**Brief**:
Your answer should be the records below, written out exactly.

**Data to use**:

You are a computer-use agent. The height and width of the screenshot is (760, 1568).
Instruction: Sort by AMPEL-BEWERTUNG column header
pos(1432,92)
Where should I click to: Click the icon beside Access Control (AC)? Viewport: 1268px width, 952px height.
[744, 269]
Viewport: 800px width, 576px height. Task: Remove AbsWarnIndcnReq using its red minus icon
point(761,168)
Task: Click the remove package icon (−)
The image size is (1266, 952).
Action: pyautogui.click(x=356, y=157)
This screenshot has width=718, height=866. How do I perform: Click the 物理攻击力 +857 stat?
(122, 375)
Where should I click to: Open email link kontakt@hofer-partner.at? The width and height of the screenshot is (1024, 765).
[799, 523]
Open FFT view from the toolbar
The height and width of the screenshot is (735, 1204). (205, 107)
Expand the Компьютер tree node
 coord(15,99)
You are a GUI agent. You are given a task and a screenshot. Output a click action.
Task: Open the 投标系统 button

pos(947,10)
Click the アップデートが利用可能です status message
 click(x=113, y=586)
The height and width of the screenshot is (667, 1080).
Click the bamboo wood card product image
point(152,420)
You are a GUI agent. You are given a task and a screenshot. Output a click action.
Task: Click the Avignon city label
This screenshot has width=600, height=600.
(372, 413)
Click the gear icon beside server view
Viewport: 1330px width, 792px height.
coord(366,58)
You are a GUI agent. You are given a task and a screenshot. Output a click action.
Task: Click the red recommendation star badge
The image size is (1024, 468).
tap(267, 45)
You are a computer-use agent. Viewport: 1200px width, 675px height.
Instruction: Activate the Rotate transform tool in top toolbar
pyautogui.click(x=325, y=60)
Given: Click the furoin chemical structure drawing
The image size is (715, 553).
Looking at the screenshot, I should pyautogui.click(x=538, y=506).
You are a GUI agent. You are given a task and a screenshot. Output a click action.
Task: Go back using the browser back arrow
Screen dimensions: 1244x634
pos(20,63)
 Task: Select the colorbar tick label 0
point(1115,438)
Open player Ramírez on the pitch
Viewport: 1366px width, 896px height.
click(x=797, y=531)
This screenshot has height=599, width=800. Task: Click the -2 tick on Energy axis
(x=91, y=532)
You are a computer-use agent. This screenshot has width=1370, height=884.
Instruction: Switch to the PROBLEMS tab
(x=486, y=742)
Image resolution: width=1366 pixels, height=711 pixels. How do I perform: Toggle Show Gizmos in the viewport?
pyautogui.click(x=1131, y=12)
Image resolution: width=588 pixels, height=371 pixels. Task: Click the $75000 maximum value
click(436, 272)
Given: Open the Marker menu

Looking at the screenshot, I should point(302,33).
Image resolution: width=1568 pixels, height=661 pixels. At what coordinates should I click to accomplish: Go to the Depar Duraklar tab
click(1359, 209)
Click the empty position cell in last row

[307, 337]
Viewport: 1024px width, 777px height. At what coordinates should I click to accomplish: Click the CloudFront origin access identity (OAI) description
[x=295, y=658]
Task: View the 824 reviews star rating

**Task answer**:
You are a computer-use agent. The height and width of the screenshot is (760, 1568).
Instruction: Sort by AMPEL-BEWERTUNG column header
pos(1432,92)
Where should I click to: Click the icon beside Access Control (AC)? Viewport: 1268px width, 952px height.
[744, 269]
Viewport: 800px width, 576px height. Task: Remove AbsWarnIndcnReq using its red minus icon
point(761,168)
Task: Click the remove package icon (−)
The image size is (1266, 952).
Action: pyautogui.click(x=356, y=157)
This screenshot has width=718, height=866. How do I perform: Click the 物理攻击力 +857 stat?
(122, 375)
Where should I click to: Open email link kontakt@hofer-partner.at? The width and height of the screenshot is (1024, 765).
[799, 523]
Open FFT view from the toolbar
The height and width of the screenshot is (735, 1204). (205, 107)
Expand the Компьютер tree node
 coord(15,99)
You are a GUI agent. You are given a task and a screenshot. Output a click action.
Task: Open the 投标系统 button

pos(947,10)
Click the アップデートが利用可能です status message
 click(x=113, y=586)
The height and width of the screenshot is (667, 1080).
Click the bamboo wood card product image
point(152,420)
You are a GUI agent. You are given a task and a screenshot. Output a click action.
Task: Click the Avignon city label
This screenshot has width=600, height=600.
(372, 413)
Click the gear icon beside server view
Viewport: 1330px width, 792px height.
coord(366,58)
You are a GUI agent. You are given a task and a screenshot. Output a click action.
Task: Click the red recommendation star badge
The image size is (1024, 468).
tap(267, 45)
You are a computer-use agent. Viewport: 1200px width, 675px height.
Instruction: Activate the Rotate transform tool in top toolbar
pyautogui.click(x=325, y=60)
Given: Click the furoin chemical structure drawing
The image size is (715, 553).
Looking at the screenshot, I should pyautogui.click(x=538, y=506).
You are a GUI agent. You are given a task and a screenshot. Output a click action.
Task: Go back using the browser back arrow
Screen dimensions: 1244x634
pos(20,63)
 Task: Select the colorbar tick label 0
point(1115,438)
Open player Ramírez on the pitch
Viewport: 1366px width, 896px height.
click(x=797, y=531)
This screenshot has height=599, width=800. Task: Click the -2 tick on Energy axis
(x=91, y=532)
You are a computer-use agent. This screenshot has width=1370, height=884.
Instruction: Switch to the PROBLEMS tab
(x=486, y=742)
Image resolution: width=1366 pixels, height=711 pixels. How do I perform: Toggle Show Gizmos in the viewport?
pyautogui.click(x=1131, y=12)
Image resolution: width=588 pixels, height=371 pixels. Task: Click the $75000 maximum value
click(436, 272)
Given: Open the Marker menu

Looking at the screenshot, I should point(302,33).
Image resolution: width=1568 pixels, height=661 pixels. At what coordinates should I click to accomplish: Go to the Depar Duraklar tab
click(1359, 209)
Click the empty position cell in last row

[307, 337]
Viewport: 1024px width, 777px height. At what coordinates should I click to accomplish: Click the CloudFront origin access identity (OAI) description
[x=295, y=658]
Task: View the 824 reviews star rating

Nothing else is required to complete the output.